• How to complete this task: Output the line containing "Given: Open the Reply all options arrow", then every remaining line of the entries below, exactly as written and with no other text.

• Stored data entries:
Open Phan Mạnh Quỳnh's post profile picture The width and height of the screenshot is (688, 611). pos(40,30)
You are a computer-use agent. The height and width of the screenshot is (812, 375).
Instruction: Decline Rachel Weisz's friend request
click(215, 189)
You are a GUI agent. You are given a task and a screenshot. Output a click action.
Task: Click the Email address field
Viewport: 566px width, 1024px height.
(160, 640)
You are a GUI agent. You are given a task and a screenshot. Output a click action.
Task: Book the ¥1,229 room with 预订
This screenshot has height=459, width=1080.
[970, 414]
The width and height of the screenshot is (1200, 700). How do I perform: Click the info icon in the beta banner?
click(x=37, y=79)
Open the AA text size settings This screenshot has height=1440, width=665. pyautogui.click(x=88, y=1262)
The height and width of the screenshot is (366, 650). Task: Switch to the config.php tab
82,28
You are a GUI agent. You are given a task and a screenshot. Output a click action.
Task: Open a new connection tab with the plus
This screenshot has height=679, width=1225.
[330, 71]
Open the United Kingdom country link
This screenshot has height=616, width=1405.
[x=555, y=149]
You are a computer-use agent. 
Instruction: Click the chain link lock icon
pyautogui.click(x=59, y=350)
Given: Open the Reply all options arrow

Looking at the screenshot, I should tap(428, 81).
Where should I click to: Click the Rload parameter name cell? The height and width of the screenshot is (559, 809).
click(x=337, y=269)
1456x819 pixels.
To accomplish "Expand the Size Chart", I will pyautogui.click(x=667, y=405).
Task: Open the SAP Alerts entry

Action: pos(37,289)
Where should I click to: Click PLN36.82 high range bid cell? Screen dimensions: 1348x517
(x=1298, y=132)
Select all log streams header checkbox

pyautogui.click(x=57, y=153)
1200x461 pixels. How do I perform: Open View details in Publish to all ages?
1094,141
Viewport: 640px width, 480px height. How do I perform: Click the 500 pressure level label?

• Expected answer:
Given: Open the Reply all options arrow

Looking at the screenshot, I should tap(428, 81).
Where should I click to: Click the Rload parameter name cell? The height and width of the screenshot is (559, 809).
click(x=337, y=269)
1456x819 pixels.
To accomplish "Expand the Size Chart", I will pyautogui.click(x=667, y=405).
Task: Open the SAP Alerts entry

Action: pos(37,289)
Where should I click to: Click PLN36.82 high range bid cell? Screen dimensions: 1348x517
(x=1298, y=132)
Select all log streams header checkbox

pyautogui.click(x=57, y=153)
1200x461 pixels. How do I perform: Open View details in Publish to all ages?
1094,141
Viewport: 640px width, 480px height. How do I perform: Click the 500 pressure level label?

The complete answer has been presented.